- GIVEN PASSAGE -
# She's probably someone's hay customer too



## RockyHill (Apr 24, 2013)

__ https://www.facebook.com/video.php?v=688962147921128


----------



## Thorim (Jan 19, 2015)

What's the ole saying beauty is only skin deep really stupid goes clear to the bone.... or something like that WOW


----------



## PaMike (Dec 7, 2013)

Thorim said:


> What's the ole saying beauty is only skin deep really stupid goes clear to the bone.... or something like that WOW


Yup...I bet shes good looking though....

Can you imagine all the jokes you could play on someone like that...


----------



## luke strawwalker (Jul 31, 2014)

Yep Hillary voter for sure...

OL J R


----------



## luke strawwalker (Jul 31, 2014)

What *I* want to know is, WHO taught all these deer to read signs??

I mean, there's all these underprivileged children going to sh!tty schools that are getting to high school and they cannot read, yet we've taught EVERY deer in the United States to *ONLY* cross the road at areas with deer crossing signs...

Don't those people teaching these deer to read know they should be spending their time working in these crappy schools and teaching underprivileged kids to read??

- EXERCISE TASKS -
1/ Quote the forum thread above, the stretch from "Yup...I bet shes" through "voter for sure...".
2/ In the forum thread above, what does luke strawwalker say every deer in the United States has been taught to do?
3/ Write what comes next in the forum thread above, picking up after its final post.

(Stored items)
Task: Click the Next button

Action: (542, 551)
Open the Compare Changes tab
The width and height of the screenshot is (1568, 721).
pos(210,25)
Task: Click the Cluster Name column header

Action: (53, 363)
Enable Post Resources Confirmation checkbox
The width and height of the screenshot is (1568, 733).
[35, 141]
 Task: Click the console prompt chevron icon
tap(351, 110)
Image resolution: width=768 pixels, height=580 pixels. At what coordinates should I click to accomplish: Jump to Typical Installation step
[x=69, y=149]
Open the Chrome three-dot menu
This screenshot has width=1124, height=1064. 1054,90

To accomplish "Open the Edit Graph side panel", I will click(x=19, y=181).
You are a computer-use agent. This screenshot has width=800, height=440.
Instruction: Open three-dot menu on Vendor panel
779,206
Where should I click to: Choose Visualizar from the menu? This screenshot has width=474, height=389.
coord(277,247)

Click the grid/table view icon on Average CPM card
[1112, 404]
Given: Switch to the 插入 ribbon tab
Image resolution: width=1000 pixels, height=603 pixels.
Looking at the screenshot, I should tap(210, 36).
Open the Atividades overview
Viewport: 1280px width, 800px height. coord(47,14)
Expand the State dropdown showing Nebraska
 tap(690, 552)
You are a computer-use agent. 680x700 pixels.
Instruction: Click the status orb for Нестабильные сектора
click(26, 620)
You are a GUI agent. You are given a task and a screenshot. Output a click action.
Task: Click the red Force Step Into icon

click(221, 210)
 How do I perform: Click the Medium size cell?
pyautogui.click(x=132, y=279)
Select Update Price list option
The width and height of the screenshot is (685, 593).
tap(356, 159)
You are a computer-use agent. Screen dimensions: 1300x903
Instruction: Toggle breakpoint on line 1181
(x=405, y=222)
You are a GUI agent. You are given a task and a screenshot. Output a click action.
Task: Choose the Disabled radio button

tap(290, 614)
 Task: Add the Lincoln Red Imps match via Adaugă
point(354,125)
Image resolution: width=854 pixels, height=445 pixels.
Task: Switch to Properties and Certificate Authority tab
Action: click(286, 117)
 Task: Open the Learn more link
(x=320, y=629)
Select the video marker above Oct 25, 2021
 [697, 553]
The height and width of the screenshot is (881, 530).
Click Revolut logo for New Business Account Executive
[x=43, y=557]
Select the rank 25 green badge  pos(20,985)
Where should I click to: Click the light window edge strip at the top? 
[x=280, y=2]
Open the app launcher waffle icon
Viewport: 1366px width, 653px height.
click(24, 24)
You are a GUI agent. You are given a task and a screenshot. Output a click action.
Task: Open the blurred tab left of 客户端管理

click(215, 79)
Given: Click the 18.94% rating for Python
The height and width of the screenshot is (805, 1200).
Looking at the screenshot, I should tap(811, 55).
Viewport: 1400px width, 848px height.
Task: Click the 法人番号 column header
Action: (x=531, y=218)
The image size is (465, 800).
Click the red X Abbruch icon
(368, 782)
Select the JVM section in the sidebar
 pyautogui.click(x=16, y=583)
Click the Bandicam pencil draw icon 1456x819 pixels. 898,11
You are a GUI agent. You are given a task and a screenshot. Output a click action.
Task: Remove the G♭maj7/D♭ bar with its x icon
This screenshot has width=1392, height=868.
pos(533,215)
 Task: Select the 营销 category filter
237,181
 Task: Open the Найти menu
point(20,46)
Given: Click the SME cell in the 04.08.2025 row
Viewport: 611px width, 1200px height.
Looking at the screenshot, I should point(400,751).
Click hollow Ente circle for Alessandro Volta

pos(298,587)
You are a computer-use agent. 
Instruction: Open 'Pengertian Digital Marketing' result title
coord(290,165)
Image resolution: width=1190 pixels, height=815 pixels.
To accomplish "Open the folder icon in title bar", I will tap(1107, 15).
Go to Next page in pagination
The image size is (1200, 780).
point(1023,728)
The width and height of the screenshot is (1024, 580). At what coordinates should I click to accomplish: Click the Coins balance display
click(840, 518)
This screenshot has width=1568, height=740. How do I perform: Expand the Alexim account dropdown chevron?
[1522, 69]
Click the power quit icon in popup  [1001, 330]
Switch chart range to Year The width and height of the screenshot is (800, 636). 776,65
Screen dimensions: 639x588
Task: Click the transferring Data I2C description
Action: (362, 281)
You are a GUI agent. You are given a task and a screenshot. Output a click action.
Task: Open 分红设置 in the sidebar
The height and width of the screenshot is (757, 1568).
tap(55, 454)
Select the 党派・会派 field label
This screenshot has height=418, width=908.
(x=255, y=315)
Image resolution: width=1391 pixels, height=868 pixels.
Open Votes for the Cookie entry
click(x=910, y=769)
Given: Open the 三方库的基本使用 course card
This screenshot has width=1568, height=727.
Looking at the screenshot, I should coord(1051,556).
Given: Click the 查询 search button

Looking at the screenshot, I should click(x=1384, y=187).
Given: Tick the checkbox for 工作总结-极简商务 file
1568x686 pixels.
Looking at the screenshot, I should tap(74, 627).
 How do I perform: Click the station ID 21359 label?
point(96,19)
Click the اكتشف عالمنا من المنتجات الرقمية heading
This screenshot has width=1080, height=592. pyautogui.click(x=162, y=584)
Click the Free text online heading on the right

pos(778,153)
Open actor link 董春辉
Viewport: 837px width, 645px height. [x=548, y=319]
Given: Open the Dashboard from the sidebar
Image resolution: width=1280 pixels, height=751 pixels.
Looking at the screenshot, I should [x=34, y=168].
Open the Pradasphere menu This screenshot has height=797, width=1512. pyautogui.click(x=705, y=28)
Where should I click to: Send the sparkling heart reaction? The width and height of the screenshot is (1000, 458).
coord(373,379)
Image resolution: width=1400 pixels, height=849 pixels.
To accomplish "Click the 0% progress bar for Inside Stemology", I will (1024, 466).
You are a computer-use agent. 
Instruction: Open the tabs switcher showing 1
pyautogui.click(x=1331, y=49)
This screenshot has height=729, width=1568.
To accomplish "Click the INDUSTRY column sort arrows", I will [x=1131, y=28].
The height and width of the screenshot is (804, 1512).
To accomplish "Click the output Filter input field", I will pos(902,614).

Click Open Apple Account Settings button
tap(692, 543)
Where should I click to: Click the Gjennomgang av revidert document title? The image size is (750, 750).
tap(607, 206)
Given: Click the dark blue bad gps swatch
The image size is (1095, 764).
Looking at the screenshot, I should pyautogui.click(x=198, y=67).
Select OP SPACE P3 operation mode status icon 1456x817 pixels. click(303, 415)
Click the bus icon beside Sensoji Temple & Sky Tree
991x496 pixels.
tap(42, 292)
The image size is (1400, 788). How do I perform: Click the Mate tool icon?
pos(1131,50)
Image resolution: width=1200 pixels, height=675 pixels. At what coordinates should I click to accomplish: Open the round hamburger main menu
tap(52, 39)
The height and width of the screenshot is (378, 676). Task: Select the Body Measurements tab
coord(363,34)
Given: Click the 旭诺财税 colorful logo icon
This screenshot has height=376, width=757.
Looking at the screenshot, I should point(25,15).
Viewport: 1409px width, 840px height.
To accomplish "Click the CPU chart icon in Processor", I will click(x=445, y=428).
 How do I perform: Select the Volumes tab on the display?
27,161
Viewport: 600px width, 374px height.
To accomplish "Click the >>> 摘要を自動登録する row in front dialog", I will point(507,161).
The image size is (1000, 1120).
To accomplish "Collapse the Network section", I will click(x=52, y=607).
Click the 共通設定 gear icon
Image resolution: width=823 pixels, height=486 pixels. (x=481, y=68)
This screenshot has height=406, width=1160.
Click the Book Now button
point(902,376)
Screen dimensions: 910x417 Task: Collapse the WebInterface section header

- ANSWERS PROVIDED -
1/
Yup...I bet shes good looking though....

Can you imagine all the jokes you could play on someone like that...


----------



## luke strawwalker (Jul 31, 2014)

Yep Hillary voter for sure...

2/ Only cross the road at areas with deer crossing signs.

3/
Geez... do I have to think of *everything*!?!

Maybe I should call the radio station... see if they can help get the word out-- "Quit teaching deer to cross at deer crossing signs, and start teaching our underprivileged kids to read instead!" Maybe a slogan-- "Teach a kid to read, not a deer!"  Yeah, I bet I could get a government grant with that one! LOL

Later! OL J R


----------



## stack em up (Mar 7, 2013)

That's it. I'm done. I've given up. Screw you guys, I'm going home...


----------



## Tim/South (Dec 12, 2011)

This is her after seeing the light.


----------



## BWfarms (Aug 3, 2015)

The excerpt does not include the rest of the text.